---- Records supplied

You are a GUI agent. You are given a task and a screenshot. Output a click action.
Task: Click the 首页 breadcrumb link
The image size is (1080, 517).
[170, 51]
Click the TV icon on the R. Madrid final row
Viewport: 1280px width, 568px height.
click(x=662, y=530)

--------

* [Exercise objective]
Rescale the records from the line containing "Click the TV icon on the R. Madrid final row" through the end of the records, both included, and write out every line again with the requests unchanged. Multiply the coordinates in the answers by 1.1 and round them to whole numbers, with halves rounded up.

* [Response to the exercise]
Click the TV icon on the R. Madrid final row
Viewport: 1280px width, 568px height.
click(x=728, y=583)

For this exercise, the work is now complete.